Building treeSS inputs from raw data: Florida mortality 2016

What this vignette adds

The companion vignette (vignette("introduction", package = "treeSS")) walks through the Rio de Janeiro dataset, which is already pre-assembled in exactly the long format that treespatial_scan() expects: one row per (region, leaf), with parallel columns for cases, population, region centroids, and tree node identifiers.
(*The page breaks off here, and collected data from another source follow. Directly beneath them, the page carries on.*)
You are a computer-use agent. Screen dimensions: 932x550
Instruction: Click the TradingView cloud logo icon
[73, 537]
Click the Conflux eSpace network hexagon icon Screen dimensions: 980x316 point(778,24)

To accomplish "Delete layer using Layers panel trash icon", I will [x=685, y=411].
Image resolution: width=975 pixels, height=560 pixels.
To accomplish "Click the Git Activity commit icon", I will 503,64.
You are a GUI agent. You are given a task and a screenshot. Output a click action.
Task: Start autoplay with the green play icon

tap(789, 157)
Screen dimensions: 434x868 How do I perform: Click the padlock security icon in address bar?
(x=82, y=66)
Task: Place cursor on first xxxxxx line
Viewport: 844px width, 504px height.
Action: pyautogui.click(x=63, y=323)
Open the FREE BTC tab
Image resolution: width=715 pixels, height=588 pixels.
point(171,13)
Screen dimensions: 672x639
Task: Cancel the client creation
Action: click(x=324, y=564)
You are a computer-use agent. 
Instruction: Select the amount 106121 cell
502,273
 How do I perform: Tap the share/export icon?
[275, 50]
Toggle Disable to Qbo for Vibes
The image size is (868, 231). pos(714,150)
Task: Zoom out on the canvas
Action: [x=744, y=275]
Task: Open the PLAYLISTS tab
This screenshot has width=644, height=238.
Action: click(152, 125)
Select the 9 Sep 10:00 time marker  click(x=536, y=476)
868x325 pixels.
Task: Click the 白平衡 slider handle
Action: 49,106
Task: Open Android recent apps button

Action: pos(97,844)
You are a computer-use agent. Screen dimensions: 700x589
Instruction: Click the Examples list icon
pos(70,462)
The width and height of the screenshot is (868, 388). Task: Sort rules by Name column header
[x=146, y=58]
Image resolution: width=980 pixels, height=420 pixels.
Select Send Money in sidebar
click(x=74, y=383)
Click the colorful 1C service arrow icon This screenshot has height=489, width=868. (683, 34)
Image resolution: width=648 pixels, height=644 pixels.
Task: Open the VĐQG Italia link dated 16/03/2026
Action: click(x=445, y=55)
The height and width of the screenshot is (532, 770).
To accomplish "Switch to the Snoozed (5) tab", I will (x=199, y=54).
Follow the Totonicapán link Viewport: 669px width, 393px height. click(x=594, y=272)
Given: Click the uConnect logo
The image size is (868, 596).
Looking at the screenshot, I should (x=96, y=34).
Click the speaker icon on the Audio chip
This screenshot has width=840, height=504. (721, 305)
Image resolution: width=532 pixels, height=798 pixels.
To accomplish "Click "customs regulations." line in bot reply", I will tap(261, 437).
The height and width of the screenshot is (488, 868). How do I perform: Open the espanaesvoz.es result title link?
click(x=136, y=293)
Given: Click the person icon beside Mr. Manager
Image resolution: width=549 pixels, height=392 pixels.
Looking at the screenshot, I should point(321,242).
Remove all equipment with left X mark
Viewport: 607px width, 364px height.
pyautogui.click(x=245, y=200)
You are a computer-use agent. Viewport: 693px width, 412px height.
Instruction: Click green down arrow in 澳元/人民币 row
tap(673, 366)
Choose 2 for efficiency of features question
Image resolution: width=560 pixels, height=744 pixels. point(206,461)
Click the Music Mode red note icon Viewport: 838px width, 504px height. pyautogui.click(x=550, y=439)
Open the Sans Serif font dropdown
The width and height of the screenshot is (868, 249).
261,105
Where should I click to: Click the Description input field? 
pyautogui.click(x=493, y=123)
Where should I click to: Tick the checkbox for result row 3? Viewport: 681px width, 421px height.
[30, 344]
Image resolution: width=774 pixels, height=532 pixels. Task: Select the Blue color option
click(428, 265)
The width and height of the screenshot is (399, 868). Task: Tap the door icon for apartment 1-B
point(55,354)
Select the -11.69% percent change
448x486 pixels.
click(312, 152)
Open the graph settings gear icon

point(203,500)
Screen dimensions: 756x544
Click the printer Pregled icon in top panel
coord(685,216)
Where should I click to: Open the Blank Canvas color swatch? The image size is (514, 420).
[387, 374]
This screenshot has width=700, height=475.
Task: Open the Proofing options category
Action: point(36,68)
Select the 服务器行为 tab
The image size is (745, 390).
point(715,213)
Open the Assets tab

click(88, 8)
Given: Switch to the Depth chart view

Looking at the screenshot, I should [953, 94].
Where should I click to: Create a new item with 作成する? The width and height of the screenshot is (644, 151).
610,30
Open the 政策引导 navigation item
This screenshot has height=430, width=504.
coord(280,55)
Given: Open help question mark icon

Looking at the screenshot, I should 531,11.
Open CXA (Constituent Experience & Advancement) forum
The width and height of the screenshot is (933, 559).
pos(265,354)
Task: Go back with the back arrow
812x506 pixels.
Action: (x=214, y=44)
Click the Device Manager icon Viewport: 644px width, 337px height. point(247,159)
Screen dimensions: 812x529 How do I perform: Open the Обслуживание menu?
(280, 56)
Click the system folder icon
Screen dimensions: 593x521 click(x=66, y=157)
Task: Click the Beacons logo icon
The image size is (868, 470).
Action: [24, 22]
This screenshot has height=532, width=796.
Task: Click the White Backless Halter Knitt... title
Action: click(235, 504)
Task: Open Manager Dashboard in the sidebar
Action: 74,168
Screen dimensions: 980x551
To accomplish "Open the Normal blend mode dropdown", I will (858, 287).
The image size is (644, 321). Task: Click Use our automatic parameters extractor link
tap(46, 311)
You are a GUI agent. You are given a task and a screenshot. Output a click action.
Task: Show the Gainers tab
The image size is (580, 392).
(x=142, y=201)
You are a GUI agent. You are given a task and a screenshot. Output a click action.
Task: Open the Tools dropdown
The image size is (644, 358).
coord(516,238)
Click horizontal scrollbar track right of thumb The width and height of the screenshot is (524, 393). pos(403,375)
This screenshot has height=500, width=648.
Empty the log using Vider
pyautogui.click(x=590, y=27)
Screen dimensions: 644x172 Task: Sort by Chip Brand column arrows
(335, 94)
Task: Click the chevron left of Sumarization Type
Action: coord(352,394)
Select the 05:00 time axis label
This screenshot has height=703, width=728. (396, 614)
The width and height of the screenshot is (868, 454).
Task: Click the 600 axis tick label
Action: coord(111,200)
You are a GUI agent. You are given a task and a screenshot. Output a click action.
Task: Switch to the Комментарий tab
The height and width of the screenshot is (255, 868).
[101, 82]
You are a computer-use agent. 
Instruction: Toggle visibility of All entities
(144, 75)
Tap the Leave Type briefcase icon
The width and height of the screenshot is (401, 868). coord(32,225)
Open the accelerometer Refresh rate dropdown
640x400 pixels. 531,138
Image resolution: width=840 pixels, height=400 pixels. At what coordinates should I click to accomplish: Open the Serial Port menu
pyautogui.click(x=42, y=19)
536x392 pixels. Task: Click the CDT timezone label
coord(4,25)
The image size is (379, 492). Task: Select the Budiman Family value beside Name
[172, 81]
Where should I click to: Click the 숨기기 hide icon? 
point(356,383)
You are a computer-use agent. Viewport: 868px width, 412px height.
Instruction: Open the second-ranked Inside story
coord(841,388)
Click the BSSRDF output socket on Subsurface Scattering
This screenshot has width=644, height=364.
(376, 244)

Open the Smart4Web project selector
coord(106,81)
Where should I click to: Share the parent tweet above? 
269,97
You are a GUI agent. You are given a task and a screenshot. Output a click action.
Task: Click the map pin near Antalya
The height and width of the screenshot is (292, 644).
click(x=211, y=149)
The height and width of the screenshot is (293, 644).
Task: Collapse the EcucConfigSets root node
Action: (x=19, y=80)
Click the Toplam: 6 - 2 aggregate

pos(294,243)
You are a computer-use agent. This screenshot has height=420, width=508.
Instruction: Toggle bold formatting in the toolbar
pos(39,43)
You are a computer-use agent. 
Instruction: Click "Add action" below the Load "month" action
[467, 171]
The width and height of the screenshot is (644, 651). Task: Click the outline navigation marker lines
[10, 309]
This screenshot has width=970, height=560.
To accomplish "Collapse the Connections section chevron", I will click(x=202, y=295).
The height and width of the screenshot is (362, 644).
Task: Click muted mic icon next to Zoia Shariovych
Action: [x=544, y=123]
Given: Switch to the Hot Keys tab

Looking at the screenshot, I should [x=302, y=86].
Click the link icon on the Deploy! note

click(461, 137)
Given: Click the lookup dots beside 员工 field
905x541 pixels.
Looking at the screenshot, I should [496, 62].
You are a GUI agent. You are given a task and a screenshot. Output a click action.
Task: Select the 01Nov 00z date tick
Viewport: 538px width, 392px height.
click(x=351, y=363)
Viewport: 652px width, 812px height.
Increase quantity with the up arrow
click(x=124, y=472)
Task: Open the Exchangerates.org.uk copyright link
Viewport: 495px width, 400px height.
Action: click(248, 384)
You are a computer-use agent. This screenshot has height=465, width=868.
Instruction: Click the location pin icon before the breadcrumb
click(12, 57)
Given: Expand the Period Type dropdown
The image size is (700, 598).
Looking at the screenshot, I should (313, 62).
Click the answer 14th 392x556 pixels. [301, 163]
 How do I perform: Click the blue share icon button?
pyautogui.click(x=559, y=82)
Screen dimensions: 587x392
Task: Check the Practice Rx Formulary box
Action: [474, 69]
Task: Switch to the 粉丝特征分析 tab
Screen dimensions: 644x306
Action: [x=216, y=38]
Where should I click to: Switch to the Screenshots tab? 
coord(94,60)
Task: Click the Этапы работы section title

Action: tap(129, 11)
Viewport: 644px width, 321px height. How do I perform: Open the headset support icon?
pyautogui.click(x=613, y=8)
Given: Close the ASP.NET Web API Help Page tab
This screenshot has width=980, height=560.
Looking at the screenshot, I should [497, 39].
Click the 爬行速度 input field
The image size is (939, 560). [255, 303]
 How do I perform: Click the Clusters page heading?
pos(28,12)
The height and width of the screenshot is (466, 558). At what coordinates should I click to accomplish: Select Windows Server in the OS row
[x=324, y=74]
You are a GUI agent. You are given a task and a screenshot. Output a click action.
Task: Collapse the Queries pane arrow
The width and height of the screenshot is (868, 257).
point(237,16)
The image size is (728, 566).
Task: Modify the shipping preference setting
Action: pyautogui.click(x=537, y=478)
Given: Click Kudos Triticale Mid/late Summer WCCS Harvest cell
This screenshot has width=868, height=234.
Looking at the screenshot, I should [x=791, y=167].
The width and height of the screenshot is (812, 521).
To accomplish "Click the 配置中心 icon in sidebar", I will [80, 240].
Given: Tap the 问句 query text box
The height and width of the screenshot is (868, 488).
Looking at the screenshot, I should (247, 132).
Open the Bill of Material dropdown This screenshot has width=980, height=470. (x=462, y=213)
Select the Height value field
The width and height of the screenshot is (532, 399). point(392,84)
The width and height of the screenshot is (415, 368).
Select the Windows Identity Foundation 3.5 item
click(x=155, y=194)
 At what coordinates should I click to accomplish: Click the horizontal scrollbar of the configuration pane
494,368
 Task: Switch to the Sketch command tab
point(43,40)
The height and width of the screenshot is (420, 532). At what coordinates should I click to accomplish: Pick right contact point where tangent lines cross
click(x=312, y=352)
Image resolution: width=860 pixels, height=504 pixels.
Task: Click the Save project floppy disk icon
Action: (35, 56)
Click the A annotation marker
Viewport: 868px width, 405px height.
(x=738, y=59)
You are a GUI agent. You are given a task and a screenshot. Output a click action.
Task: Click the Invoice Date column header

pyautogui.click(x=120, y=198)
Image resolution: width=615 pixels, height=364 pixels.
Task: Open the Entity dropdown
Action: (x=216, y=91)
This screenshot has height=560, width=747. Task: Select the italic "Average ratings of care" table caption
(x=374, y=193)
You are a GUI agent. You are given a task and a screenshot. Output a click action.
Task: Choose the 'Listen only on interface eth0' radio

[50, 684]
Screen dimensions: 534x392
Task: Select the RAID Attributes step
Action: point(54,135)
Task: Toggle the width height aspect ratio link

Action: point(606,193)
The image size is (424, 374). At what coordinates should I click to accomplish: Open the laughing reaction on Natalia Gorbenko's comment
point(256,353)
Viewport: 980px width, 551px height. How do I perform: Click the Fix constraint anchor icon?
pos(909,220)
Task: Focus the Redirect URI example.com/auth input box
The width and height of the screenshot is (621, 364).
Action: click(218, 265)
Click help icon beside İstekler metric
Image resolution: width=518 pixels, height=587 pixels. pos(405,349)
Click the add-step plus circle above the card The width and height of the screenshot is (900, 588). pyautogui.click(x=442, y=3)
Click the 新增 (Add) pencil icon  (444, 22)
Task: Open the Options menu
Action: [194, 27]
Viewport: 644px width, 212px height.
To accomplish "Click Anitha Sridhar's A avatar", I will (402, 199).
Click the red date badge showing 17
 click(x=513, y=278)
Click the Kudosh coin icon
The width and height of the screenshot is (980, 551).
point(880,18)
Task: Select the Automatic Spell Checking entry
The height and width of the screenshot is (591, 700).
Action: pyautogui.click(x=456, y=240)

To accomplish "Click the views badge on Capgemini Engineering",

In practice, most users will start one step earlier: with a raw case-level table, a separately maintained polygon layer (counties, boroughs, census tracts…), and a classification that needs to be turned into a tree. This vignette goes through exactly that workflow on the fl_deaths dataset shipped with the package, mirroring the annotated example file inst/examples/example_florida.R.

What you will see:

How to build the ICD-10 tree directly from the codes that appear in the raw data.
How to assemble a long-format data.frame with (cases, population, region_id, x, y, node_id) columns by joining the case table to a polygon layer fetched on demand.
How to run treespatial_scan(), filter_clusters(), and sequential_scan() on the assembled inputs and visualise the results.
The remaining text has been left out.